Did they just say they STILL, in 2011, had a hotmail account? No. No you can’t check your hotmail on my computer. You need to get out of my house like, 5 minutes ago.

Speaking of adult stuff on the computer: let’s say you’re at work and like, one of your good friends is all “OH HEY CHECK OUT THIS FUNNY LINK” and you don’t do the “hover” over the link to see what it is or it’s a bitly so you can’t tell what the URL is and then you click on it and you get taken to meatspin or you get goatse’d and one of your co-workers is looking at your computer?

It kind of makes me want to do this:

If you haven’t picked up on the fact that I am gayer than this:

That’s your bad. God I love that gif. Thanks, Amy. Anygays, back to the story at hand.

When I decided that it was time for my family to know about the speshul snowflake that I was, I had to write them a letter because my Dad was really weird about a lot of stuff, especially about his only son probably being limp wristed. He used to go on about how the gays should be rounded up, put on an island, and A bombed to whatever mythical place blah blah blah. That kind of sounds like Fire Island. SIGN ME UP.

Anyway, coming out to your family is A W K W A R D. They look at you like this:

And then, all you can think is, “You caught me choreographing dance moves in the back yard to “Circle In the Sand” by Belinda Carlisle when I was 8. HOW DID YOU NOT KNOW?”

And I also think that another big hint was the whole, me running around in tights doing ballet moves a la Baryshnikov as a child. What’s really awkward about that is HOW DID THEY NOT KNOW?

Let’s move along, shall we?

One time, I was gallavanting around with this bloke I was fond of and we were looking for something to eat. We were probably talking about something stupid like “exotic fruits that delighted the palate when used in conjuction with a balsalmic vinegarette” or whatever.

So I see this dude, sitting with another dude at this cafe. The dude looks vaguely familiar. As we walk closer, he starts to wave in my general direction. FFFFFFFFFFF MY EX.

To make matters all the more strange, my ex was on a date with new dude’s ex. Well shit.

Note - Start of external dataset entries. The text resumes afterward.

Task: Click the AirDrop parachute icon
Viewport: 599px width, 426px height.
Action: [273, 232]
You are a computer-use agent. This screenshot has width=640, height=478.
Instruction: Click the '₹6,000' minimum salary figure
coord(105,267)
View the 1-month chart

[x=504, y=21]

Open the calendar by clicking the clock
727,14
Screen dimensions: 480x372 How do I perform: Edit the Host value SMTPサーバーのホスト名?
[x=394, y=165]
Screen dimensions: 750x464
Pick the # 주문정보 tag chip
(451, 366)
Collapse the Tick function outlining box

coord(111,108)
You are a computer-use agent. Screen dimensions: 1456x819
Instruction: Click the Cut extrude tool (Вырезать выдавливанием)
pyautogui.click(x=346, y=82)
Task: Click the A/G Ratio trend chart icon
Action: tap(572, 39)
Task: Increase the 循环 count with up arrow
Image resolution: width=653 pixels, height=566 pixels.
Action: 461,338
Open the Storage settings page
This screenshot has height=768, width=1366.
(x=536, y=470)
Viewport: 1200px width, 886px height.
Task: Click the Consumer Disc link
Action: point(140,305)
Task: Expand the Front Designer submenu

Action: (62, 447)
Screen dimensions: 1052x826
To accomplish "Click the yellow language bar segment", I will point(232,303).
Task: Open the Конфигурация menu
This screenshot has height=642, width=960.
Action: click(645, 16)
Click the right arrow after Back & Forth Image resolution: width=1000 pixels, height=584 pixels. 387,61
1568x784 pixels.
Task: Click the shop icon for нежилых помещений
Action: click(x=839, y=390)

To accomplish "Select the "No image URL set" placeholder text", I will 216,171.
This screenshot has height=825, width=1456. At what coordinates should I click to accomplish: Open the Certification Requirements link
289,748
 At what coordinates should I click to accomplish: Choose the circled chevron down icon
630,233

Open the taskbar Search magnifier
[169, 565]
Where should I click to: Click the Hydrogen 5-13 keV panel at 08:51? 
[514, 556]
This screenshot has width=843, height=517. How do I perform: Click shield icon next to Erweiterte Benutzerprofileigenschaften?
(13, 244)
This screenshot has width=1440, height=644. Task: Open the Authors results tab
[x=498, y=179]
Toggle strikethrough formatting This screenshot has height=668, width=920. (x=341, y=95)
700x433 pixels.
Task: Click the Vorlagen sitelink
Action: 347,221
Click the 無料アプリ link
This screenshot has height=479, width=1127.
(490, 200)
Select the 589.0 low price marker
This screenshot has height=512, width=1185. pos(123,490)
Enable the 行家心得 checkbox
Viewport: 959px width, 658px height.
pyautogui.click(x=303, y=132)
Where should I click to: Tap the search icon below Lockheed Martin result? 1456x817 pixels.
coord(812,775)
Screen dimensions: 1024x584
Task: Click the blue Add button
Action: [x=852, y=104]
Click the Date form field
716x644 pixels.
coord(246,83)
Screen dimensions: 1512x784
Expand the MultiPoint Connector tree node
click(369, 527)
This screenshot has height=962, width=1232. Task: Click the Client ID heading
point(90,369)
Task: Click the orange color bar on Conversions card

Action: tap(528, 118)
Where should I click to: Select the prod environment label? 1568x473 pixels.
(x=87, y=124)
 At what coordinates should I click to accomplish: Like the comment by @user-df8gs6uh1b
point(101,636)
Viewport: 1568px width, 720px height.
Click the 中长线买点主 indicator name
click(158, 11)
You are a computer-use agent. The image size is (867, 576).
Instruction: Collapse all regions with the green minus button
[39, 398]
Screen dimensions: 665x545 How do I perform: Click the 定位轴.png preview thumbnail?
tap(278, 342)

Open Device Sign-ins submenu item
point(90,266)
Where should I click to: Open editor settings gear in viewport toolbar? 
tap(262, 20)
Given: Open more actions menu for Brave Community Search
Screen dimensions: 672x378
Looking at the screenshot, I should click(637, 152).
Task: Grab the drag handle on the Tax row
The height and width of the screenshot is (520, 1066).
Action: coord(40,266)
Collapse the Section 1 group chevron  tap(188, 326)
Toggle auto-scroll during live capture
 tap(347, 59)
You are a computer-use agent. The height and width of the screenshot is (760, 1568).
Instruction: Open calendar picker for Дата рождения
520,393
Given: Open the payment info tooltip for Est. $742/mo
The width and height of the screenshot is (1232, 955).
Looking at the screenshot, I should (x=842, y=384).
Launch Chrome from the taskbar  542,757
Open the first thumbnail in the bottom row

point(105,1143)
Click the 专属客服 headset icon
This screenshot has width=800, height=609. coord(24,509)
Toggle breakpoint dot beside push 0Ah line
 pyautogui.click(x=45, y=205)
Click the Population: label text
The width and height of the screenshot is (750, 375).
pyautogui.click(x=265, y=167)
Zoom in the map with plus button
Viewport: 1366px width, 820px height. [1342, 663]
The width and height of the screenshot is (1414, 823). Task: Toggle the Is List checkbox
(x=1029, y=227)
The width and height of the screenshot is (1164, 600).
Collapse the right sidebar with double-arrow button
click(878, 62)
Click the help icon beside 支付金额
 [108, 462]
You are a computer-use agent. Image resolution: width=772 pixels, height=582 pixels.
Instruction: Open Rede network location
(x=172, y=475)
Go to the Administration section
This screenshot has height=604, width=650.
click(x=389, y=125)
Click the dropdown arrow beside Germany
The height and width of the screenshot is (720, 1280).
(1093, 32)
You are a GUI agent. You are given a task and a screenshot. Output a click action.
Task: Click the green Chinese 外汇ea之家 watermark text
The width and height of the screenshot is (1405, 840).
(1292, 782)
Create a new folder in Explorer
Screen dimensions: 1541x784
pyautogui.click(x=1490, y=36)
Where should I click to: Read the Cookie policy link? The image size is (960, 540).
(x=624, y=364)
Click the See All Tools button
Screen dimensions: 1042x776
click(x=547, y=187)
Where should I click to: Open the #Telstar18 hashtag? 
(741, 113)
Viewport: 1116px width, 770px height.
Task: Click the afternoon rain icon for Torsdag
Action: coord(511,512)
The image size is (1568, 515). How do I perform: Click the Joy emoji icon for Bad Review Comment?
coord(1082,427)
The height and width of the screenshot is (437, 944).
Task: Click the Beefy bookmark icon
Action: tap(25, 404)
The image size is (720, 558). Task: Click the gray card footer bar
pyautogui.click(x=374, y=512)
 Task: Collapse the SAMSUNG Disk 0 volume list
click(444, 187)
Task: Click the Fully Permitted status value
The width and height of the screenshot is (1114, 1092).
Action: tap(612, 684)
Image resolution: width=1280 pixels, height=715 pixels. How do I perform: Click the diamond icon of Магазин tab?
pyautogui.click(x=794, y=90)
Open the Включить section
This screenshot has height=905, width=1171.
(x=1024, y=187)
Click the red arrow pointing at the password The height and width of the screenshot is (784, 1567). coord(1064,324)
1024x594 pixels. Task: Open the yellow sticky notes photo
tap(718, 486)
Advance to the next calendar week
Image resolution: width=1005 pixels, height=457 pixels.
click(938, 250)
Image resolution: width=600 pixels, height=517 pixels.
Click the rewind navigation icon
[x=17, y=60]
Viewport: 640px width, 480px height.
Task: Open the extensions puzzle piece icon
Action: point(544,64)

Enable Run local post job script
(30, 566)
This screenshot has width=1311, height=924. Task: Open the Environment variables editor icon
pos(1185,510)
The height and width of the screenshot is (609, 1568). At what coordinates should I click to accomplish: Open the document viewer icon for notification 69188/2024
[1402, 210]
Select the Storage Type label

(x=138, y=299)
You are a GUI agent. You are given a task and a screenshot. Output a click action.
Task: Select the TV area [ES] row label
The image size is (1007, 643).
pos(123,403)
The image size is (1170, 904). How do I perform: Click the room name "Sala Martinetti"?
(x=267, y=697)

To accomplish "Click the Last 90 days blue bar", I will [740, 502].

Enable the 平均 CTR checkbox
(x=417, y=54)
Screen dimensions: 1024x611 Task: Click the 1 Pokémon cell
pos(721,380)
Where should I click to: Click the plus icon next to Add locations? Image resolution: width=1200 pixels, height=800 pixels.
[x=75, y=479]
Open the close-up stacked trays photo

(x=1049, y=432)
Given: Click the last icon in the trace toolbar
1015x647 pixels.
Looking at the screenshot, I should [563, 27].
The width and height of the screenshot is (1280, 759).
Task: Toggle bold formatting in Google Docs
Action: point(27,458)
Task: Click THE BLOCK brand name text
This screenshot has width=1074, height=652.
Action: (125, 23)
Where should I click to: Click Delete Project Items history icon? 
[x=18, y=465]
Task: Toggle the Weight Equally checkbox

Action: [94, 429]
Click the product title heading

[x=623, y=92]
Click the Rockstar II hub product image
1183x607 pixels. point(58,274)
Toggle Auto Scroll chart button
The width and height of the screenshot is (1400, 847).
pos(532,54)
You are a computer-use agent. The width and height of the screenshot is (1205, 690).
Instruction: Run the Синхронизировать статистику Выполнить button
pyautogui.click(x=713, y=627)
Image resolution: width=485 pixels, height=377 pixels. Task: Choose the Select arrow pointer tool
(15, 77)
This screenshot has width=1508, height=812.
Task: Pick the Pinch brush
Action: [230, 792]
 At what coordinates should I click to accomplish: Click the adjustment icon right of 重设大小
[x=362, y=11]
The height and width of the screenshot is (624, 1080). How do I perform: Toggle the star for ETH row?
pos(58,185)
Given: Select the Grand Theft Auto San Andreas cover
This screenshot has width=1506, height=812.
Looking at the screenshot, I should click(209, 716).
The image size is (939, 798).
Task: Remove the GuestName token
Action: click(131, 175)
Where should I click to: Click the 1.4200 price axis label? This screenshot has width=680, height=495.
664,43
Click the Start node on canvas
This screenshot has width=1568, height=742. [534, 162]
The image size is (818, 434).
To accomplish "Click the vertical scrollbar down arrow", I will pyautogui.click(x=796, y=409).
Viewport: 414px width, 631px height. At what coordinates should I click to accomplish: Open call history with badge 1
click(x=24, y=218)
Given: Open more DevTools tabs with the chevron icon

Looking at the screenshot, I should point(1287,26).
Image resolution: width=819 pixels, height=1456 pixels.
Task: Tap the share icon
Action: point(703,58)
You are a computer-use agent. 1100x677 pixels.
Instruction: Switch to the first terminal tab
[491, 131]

This next awkward moment isn’t really a “me” thing but what the heck. I am willing to acknowledge other people in my blogs. What’s really going to be awkward (if it isn’t already) is going to be that day when Rebecca Black realizes that she totally sucks and that’s why everyone is blogging about her.

Check out her video in this Gawker post here – YOU HAVE BEEN WARNED – “Friday” by Rebecca Black

When I first heard this stab at pop music, I was all like “oh well that’s kinda crappy but what can you say about a child that’s at least trying to LIVE THE DREAM?” Then, I found out that the label (Ark Music Factory) that she’s on is this label that will produce anything (especially if the parents of said children pony up the bucks) in the hopes of finding the next Justin Bieber so that the execs can roll in the green backs.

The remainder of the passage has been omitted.